___ GIVEN PASSAGE

BHUTTO's TREACHERY- A Historical fACT
FRONTLINEVolume 24 - Issue 1 :
02-15,2007INDIA'S NATIONAL MAGAZINE
from the publishers of THE HINDU
Bhutto's Treachery A.G.NOORANI
ZULFIKAR ALI BHUTTO was one of those
persons who, however talented, were inherently incapable
of being truthful.
He was treacherous to India, his
country of birth, and simultaneously to Pakistan, the
country of adoption.
In India, he pursued cases to
establish that he was an Indian citizen, whose properties could
not be declared evacuee property, while
pursuing, around the same
period, claims for compensation
in Pakistan as its citizen
who had lost properties in India.
Ayub Khan's Diaries have two entries of
March 3 and June 30, 1967. One of them reads
thus: "Certain documents from India came into my
hands, stating that Mr. Bhutto had been, till 1958, claiming
that he was an Indian citizen and that he was staying
in Karachi only
temporarily. I have asked for further confirmation. It just
shows how unscrupulous and soulless this man
is."

______
___ PROVIDED MATERIAL

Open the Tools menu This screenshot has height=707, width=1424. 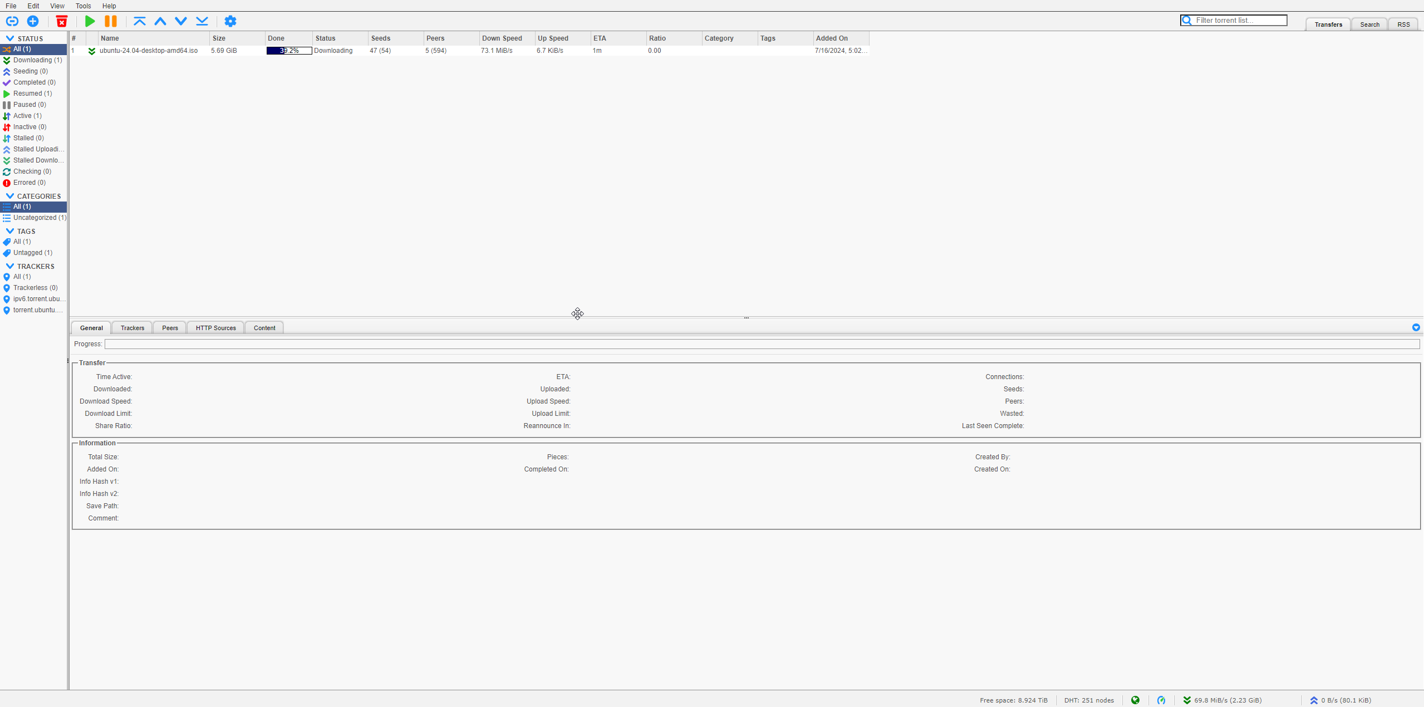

______

DIRECTIONS: Carry the article on Zulfikar Ali Bhutto forward from its last sentence. The lines above were drawn from a separate source.

WRITTEN REPLY:
The second entry reads: "An awkward
question was asked in the National Assembly. Up to the time he
became a Minister in 1958, Bhutto had been declaring before the
Indian courts that he was an Indian citizen residing
in Karachi. The object was to
get some compensation for the property left by his parents
in India. In fact, he was
selling his soul for about one lakh fifty thousand
rupees.
All this was not known to us till
recently when the matter was discussed in the Indian Parliament
and came out in that press."
The official report of the proceedings in
the Rajya Sabha on November 19, 1965 (Vol. LIV; No.12) and court
records establish the charge incontestably. Mahavir Tyagi, the
Minister for Rehabilitation,
said: "Shri Z.A. Bhutto, Minister for External
Affairs, in Pakistan was a resident
of Bombay along with his
parents at the time of Partition and owned properties
there.
He was declared as an evacuee on
6th July, 1949 by the Deputy Custodian and his properties were
taken over as evacuee property. Shri Bhutto contested the
declaration order in various proceedings taken by him before the
Custodian, Custodian General, Bombay and Punjab High Court and
ultimately before the Supreme Court of India for 9
years.
While on the one hand
he was contesting the decision that he was an evacuee and
disowned any connection with Pakistan, its nationality or
domicile, on the other hand he had filed an application in
Pakistan as an evacuee, claiming payment of a court deposit
lying with the High Court, Bombay.
However, in November 1958, the
year in which he became a Minister in Pakistan and took oath of
secrecy there, on a petition made by Shri Z.A. Bhutto that he
had then settled in Pakistan and that his appeal be dismissed as
withdrawn, the Supreme Court granted the prayer and passed an
order accordingly.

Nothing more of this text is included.